3. SUN: fcdfsun2 will only become available with some luck at the end of
this month. So tools should be checked on fcdfsun1. fcdfsun1 was
considered unusable due to limited memory and the extremely long
compilation times for memory extensive builds but sun1 has lots
of disk space)
Software Release and tools:
----------------------------
It was decided to use software from 3.18.0 only for the benchmarking
programs. AK has made available a subdirectory called benchmark in the
validation package. This is where all the scripts that run benchmarking jobs
will go. All committee members have write access to this.
DW will send around some script fragments that will write a line containing
timing information into a systematically named file to ease later automatic
extraction of data for collation and presentation purposes.
Scaling:
---------
DW pointed out and agreement was reached that all testing should be
performed as a function of the number of jobs running in parallel.
This is of course limited on fcdfsgi2 and special precautions have to be
taken to not impact normal users too much.
AK noted that scaling on SMP's is a tricky thing and mentioned that the
system time overhead for a rebuild on sgi2 increased from 50% (of user time)

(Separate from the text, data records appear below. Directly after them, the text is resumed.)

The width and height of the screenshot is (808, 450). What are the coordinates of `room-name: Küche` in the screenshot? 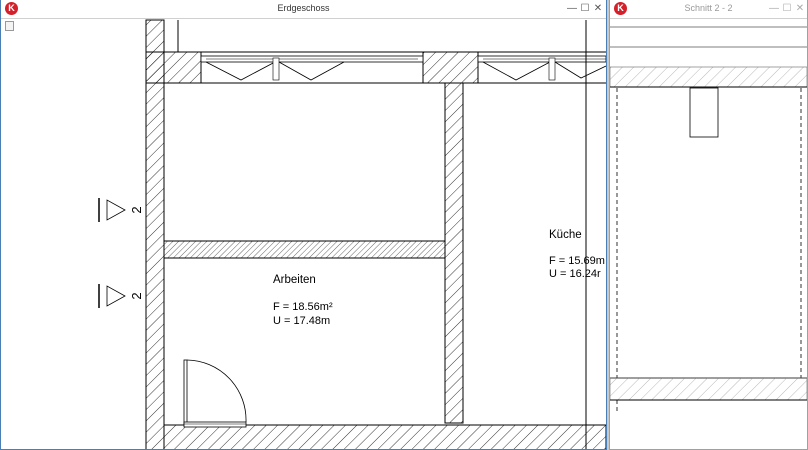 It's located at (566, 235).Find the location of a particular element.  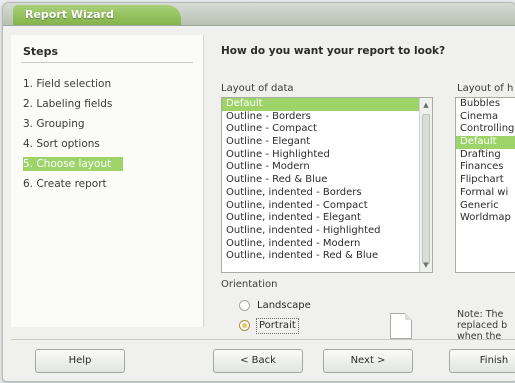

layout-of-headers-item: Bubbles is located at coordinates (486, 104).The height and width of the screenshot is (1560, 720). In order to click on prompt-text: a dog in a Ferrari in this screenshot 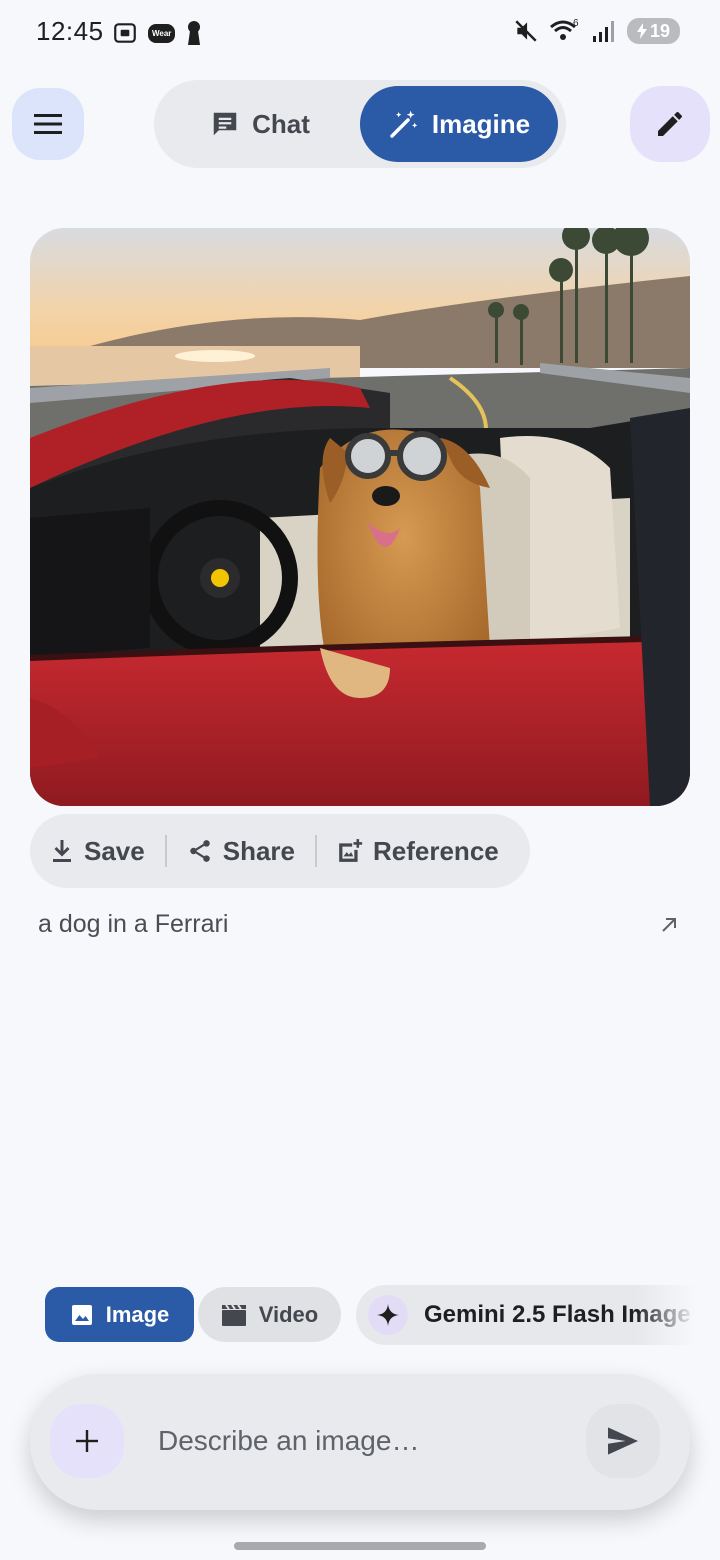, I will do `click(134, 924)`.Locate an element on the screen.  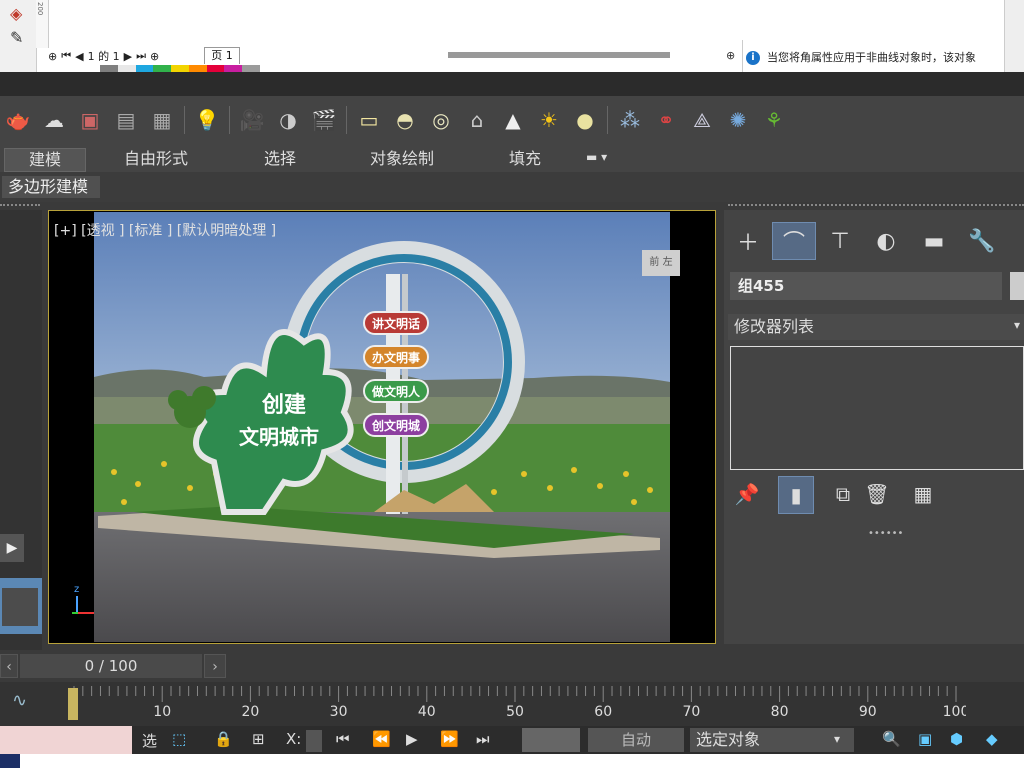
time-next-icon: › is located at coordinates (215, 666).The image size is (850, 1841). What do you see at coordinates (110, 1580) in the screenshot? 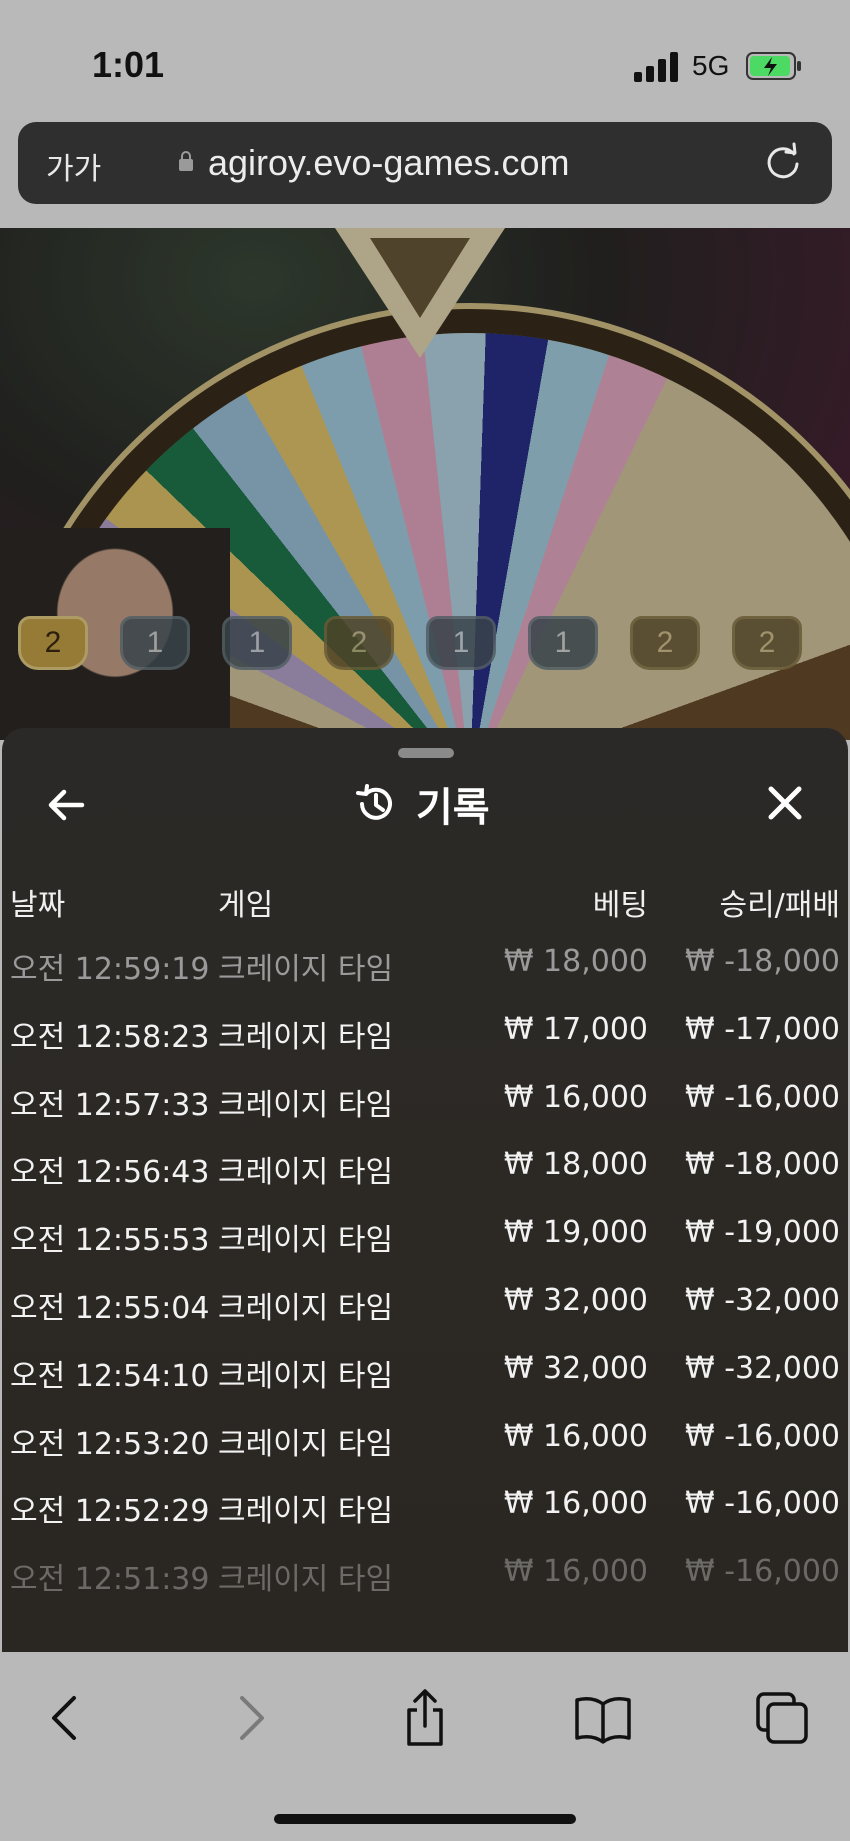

to 200% of user time when moving from a single rebuild to a 12 fold parallel
rebuild. He also noted that this behaviour has gone away since SGIU
implemented some fixes to their memory locking strategy.
Art also pointed out that i/o intensive operations such as the codegen phase
of building (500 million single character reads for the codegen phase of a
normal package) produce wildly varying performance.
He quoted for a given codegen phase (forgot what it was)
Linux: 10 min
sun : 1 hour
sgi : 4 hours
AK mentioned a utility called showproc that can trace the actions of a given
process continuously (so we know for example if it starts swapping)
This utility is functional on sun and sgi and can be found in the cdfsoft
account on these machines. RH agreed to port this utility to Linux and make
it available to the committee members.